Oder: Wird auf der Gartenschau eigentlich ökologisch sinnvoll gegärtnert? In der Öffentlichkeit spielt das komischerweise kaum eine Rolle. Doch das Umweltamt der Stadt Bamberg gibt sich in Sachen Ökologie ausgesprochen zuversichtlich: Die untere Naturschutzbehörde sei bei allen Verfahren und Förderbescheiden beteiligt. Demnächst wird auch der Naturschutzbeirat hinzugezogen. Hört sich erst mal gut an – also, wird schon passen …

Außerdem: Was ist eigentlich dran, an dem Gerücht, dass die Hauptinvestoren für die Wohnbebauung auf der ERBA-Insel, die so genannten Iren, insolvent sind? Und wenn’s stimmt, haben wir dann gleich neben dem Park Bauruinen stehen? Aber gut, wird schon nicht so schlimm sein …

Unterm Strich bleibt das beunruhigende Gefühl, dass die Landesgartenschau ein großes Beet reich blühender Unwägheiten ist. Das allseits postulierte Credo „Alles unter Kontrolle – alles nach Plan“ müsste eher lauten: „Wird schon nix schief gehen!“ Eines allerdings ist sicher: Eröffnet wird die Landesgartenschau definitiv im April 2012 – an dem Termin kann nicht gerüttelt werden.

sys


Pro

Die seit langem brach liegende ERBA-Insel wird aus ihrem Dornröschenschlaf geweckt, der über zwei Jahrzehnte währte. Dieses wirklich wertvolle ehemalige Industriegelände hat nun die Chance, wieder aufzublühen und sich zugunsten der Stadt zu entwickeln – was ohne Landesgartenschau möglicherweise nicht gekommen wäre: als Areal für Arbeiten, Studieren und Wohnen in Verbindung mit einem Erholungspark. Die Uni erhält attraktive Entwicklungsflächen in großteils erhaltener Denkmalsubstanz. Es wird innenstadtnaher Wohnraum geschaffen, die Planung legt Wert auf Nahversorgung. Als Pendant zum Hain im Bamberger Süden erhält Gaustadt auch langfristig ein reizvolles Naherholungsgebiet.


Contra

Das Dornröschen ERBA-Insel wird nicht wach geküsst, sondern unsanft aus dem Schlaf gerüttelt – zuerst mit einem Riesenevent, dann mit einer überdimensionierten Bebauung. Die Landesgartenschau dient vor allem den Investoren dazu, ihre Bauvorhaben mit einem öffentlich finanzierten Park aufzupeppen und effektiv zu vermarkten.

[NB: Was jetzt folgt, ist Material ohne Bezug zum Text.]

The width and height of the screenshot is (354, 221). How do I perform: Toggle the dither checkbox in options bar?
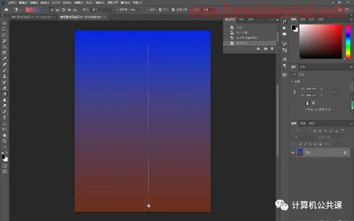coord(160,10)
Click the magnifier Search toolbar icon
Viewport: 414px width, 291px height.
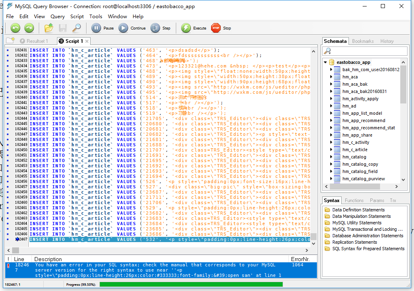(76, 28)
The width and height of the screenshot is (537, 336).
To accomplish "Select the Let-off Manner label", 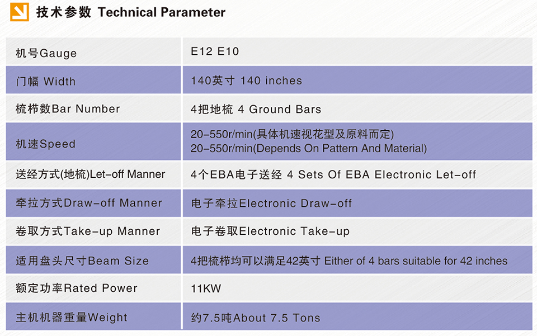I will 91,174.
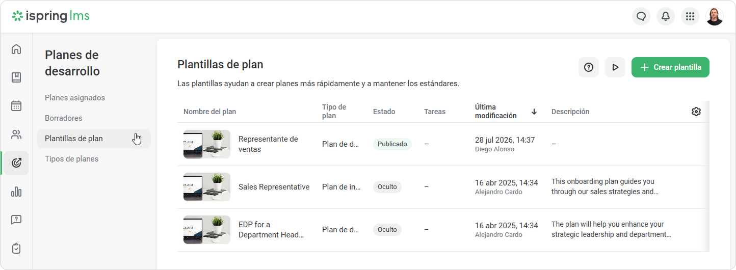Go to Planes asignados
Screen dimensions: 736x270
(75, 98)
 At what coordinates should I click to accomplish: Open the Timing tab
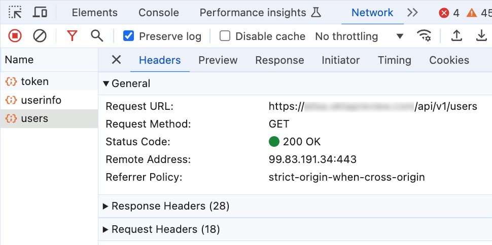394,60
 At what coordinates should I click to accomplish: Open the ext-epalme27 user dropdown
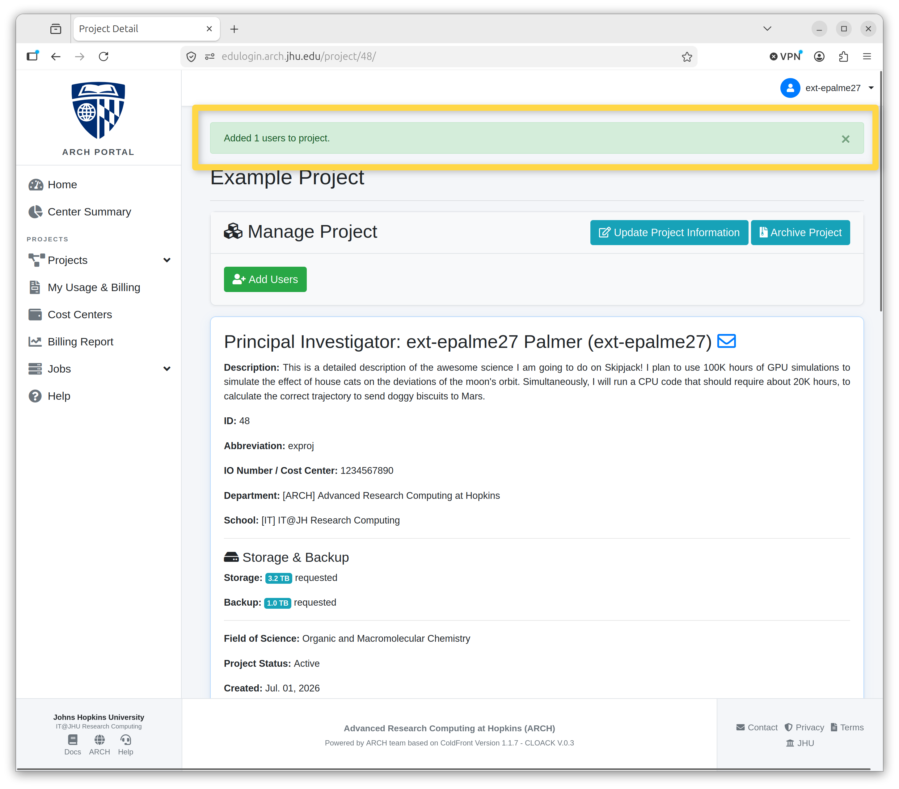(827, 88)
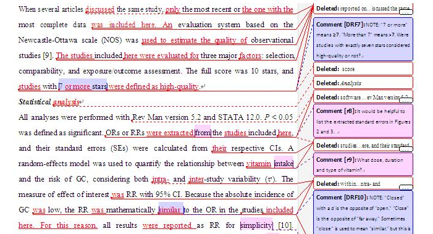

Fast überall, wo die LGS bisher Spuren hinterlassen hat, wurde erst mal Natur platt gemacht, um sie dann wieder nach LGS-Gusto zu gestalten. Viele BürgerInnen wurden dadurch verschreckt.

Eine ernst zu nehmende Bürgerbeteiligung hat es kaum gegeben. Dabei müsste das eigentliche Ziel sein, langfristig einen Bürgerpark auf der ERBA-Insel zu gestalten. Doch nach dem Groß-Event wird der Park extrem schrumpfen.

Wesentliche Chancen für die Entwicklung des neuen Stadtteils wurden vertan: Die ERBA-Insel wäre prädestiniert gewesen für autofreie Stadtplanung, sozialer Wohnungsbau spielte keine Rolle, sondern nur hochpreisige Eigentumswohnungs-Angebote, innovative Wohnformen (generationenübergreifend, Gemeinschaftsmodelle) werden nicht ausprobiert, ökologische Bauweise wäre ein Glücksfall.
Mit der Landesgartenschau will sich Oberbürgermeister Starke ein weiteres Denkmal setzen. Wenn die Kosten so weiter explodieren wie bisher, könnte es auch sein Millionengrab werden.